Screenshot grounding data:
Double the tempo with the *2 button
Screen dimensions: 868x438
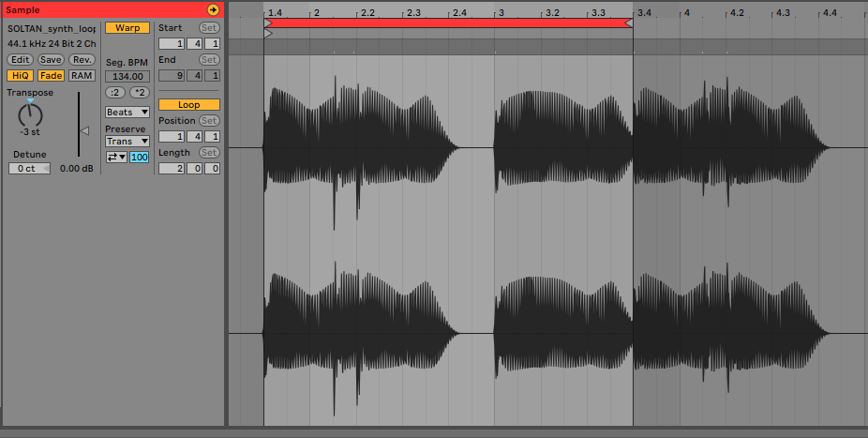139,92
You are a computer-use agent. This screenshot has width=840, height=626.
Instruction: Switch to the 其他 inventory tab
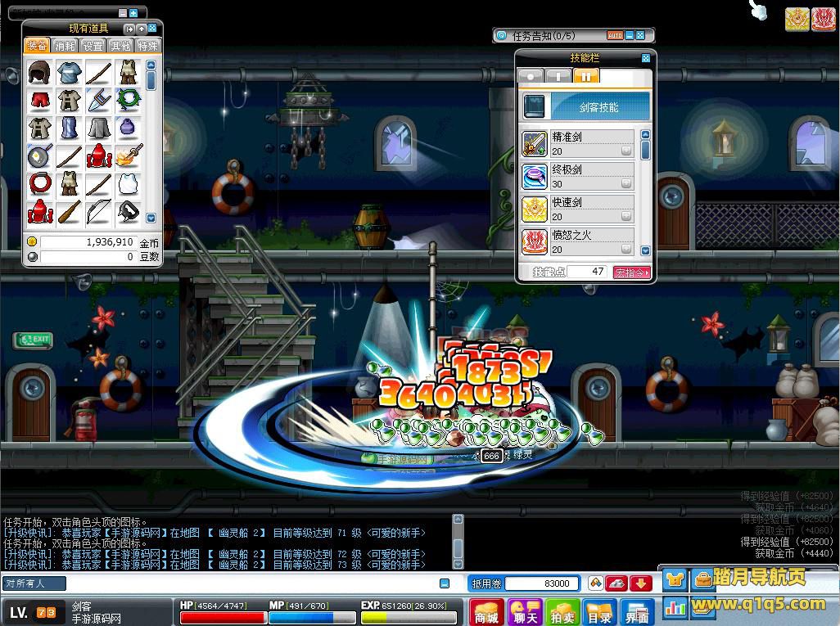point(120,47)
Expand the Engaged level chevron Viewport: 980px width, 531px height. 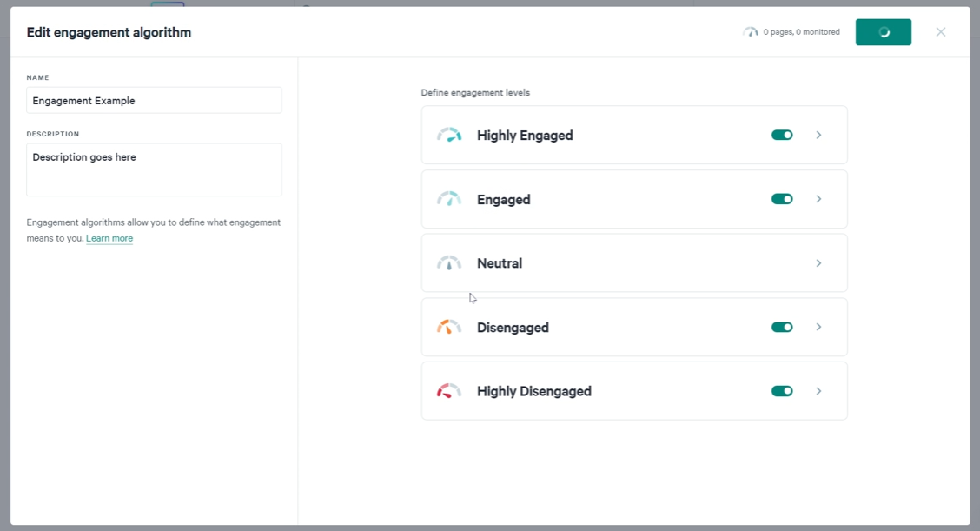[x=818, y=199]
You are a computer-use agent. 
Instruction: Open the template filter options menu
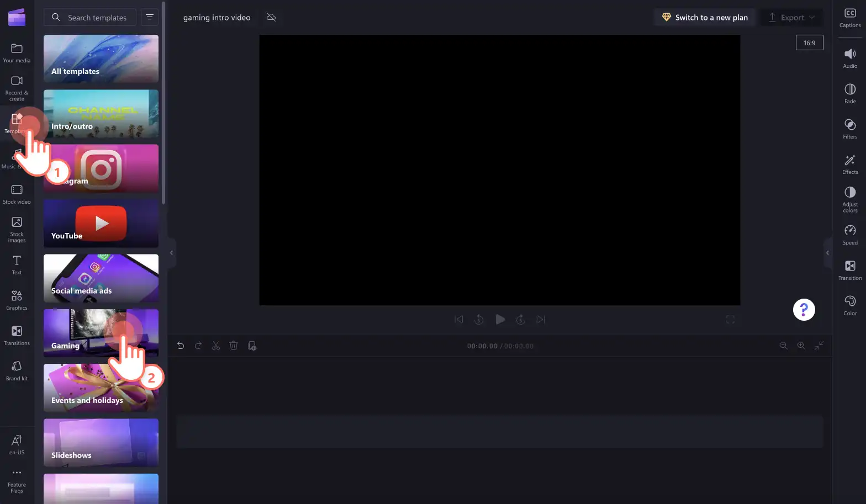150,18
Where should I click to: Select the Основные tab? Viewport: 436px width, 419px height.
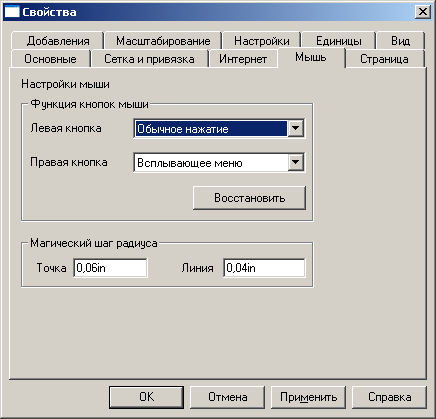coord(50,59)
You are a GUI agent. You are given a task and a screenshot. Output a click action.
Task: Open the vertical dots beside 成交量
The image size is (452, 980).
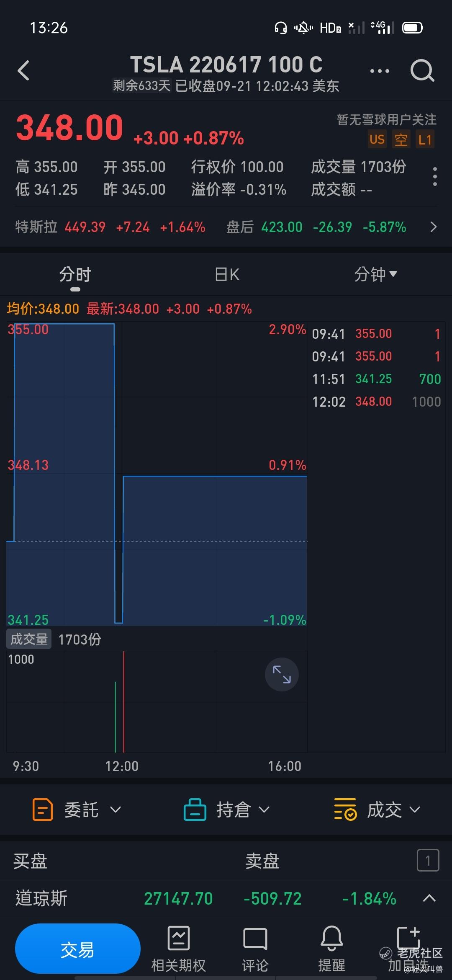(435, 177)
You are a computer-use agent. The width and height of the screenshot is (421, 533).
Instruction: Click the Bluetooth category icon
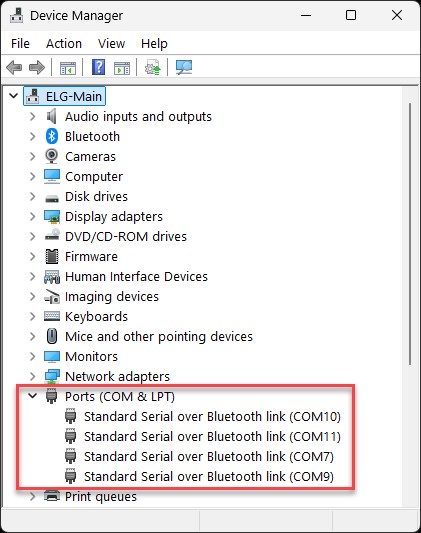pyautogui.click(x=52, y=136)
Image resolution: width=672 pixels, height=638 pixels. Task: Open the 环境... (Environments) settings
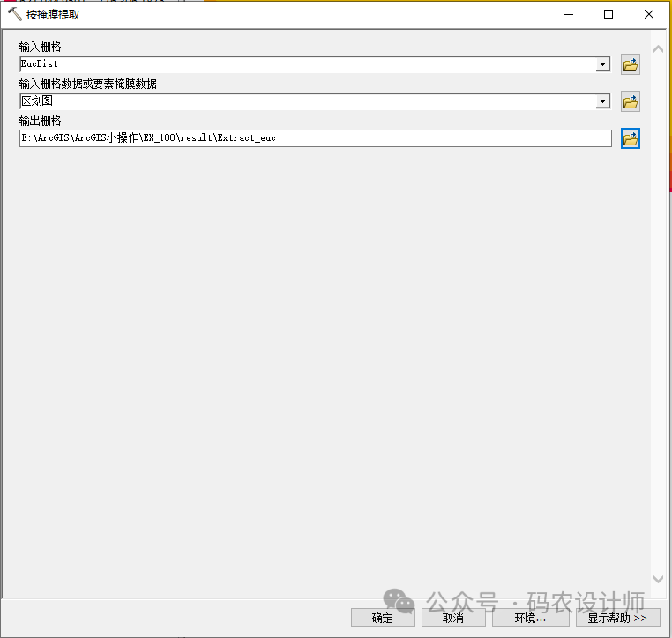pyautogui.click(x=530, y=618)
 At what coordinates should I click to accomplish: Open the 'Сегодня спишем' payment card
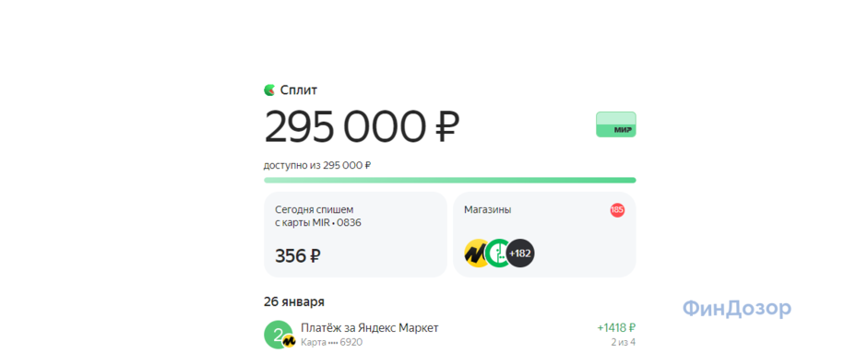pos(355,234)
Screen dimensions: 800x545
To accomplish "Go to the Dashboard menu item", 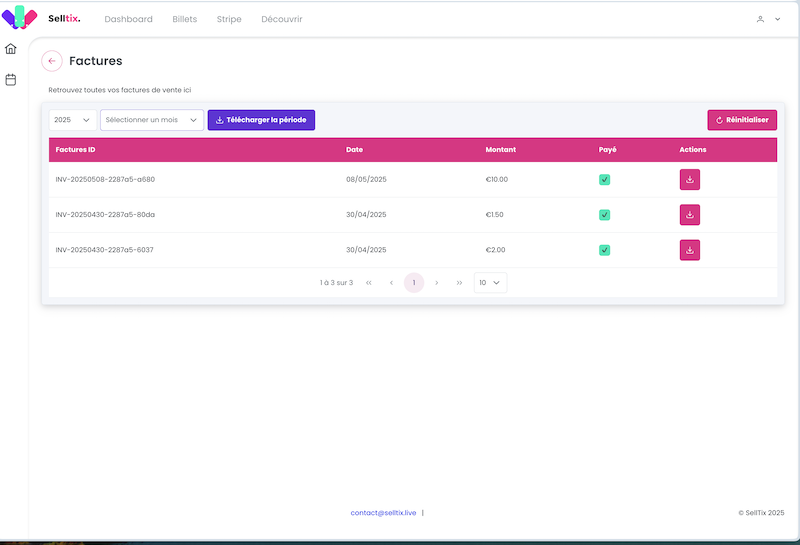I will click(x=128, y=19).
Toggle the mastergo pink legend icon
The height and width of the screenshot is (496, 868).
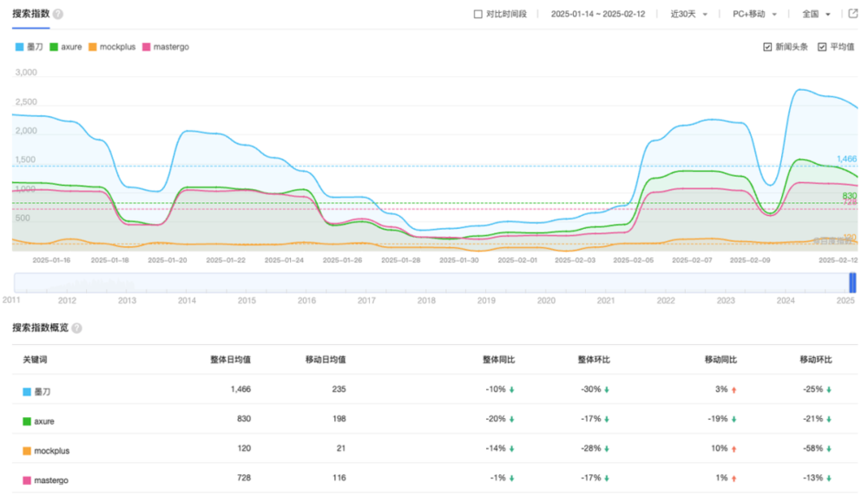tap(147, 47)
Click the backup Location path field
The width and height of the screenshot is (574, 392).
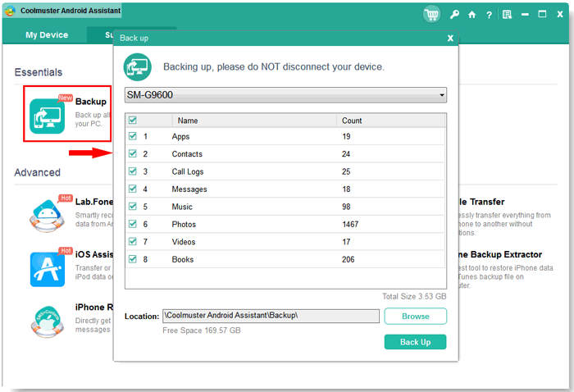pos(271,316)
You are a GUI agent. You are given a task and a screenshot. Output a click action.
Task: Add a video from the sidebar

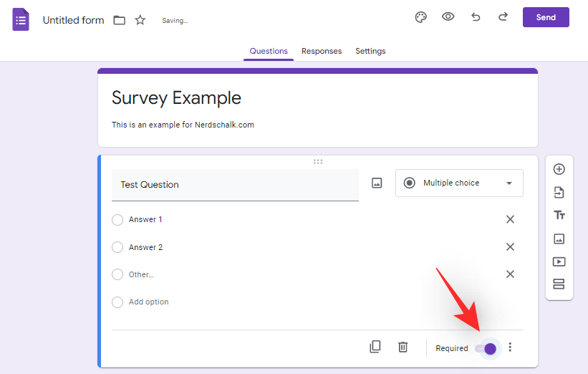click(x=559, y=262)
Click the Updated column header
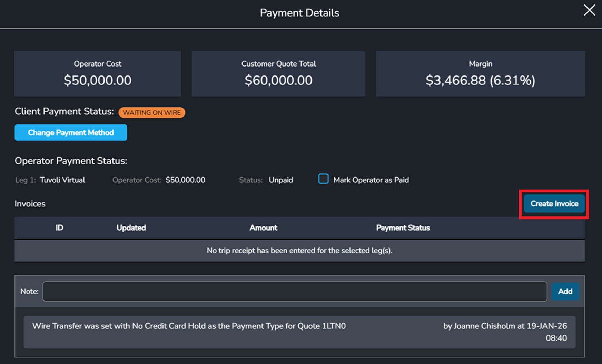Viewport: 602px width, 364px height. (131, 228)
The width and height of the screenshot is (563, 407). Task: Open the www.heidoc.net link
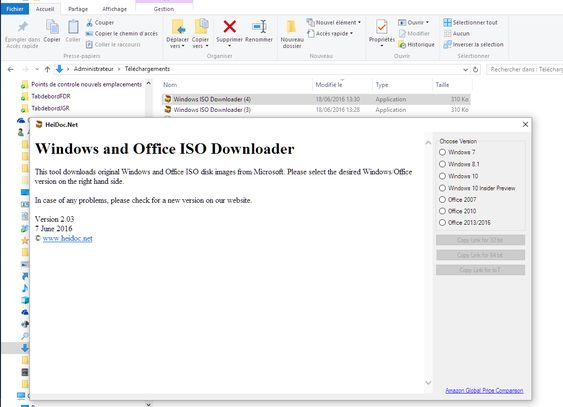[x=68, y=239]
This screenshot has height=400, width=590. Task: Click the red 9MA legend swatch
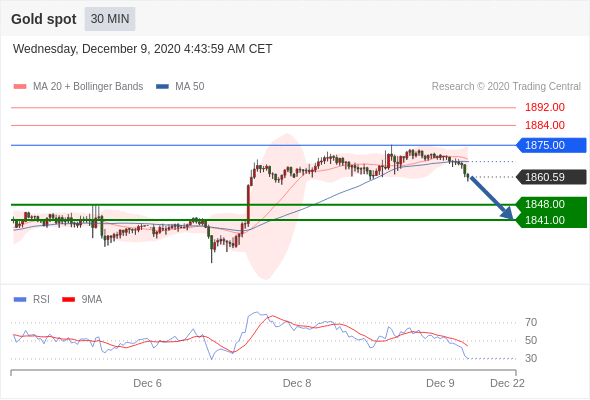click(68, 300)
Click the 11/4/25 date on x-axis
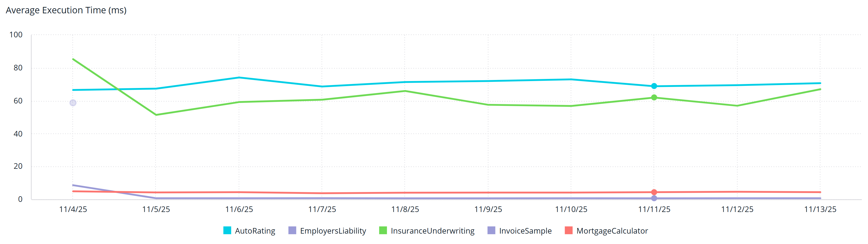 coord(73,209)
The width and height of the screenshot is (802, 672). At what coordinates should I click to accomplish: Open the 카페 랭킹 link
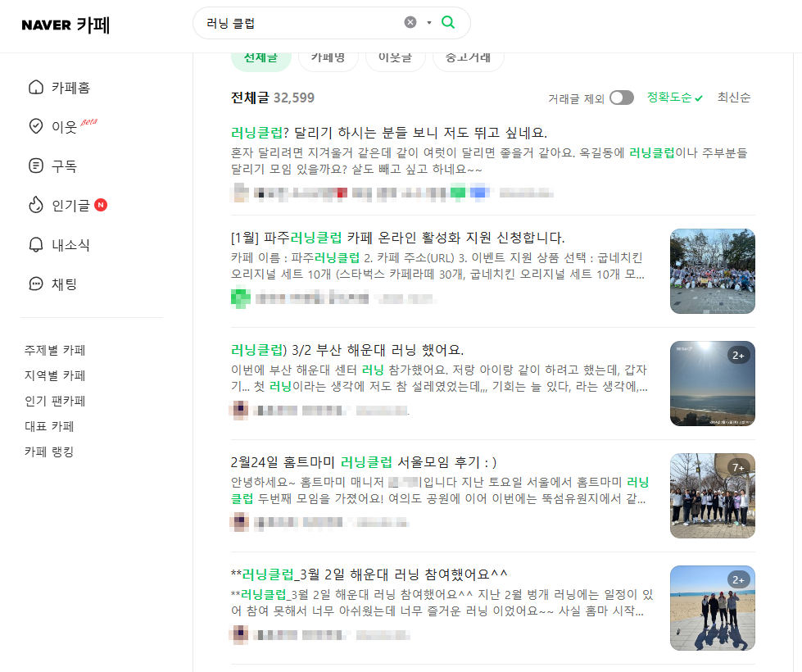[49, 452]
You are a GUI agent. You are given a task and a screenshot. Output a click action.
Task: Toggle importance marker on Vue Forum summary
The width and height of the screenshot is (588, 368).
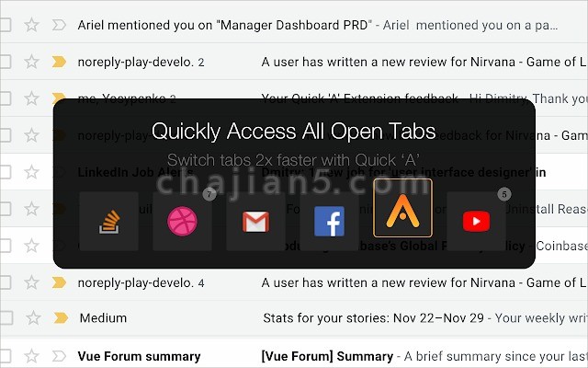pos(59,356)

What you are asked to do: Your answer must be a copy of every line in the data above that holds the string "Toggle".

Response area:
Toggle the mastergo pink legend icon
Task: Toggle importance marker on Vue Forum summary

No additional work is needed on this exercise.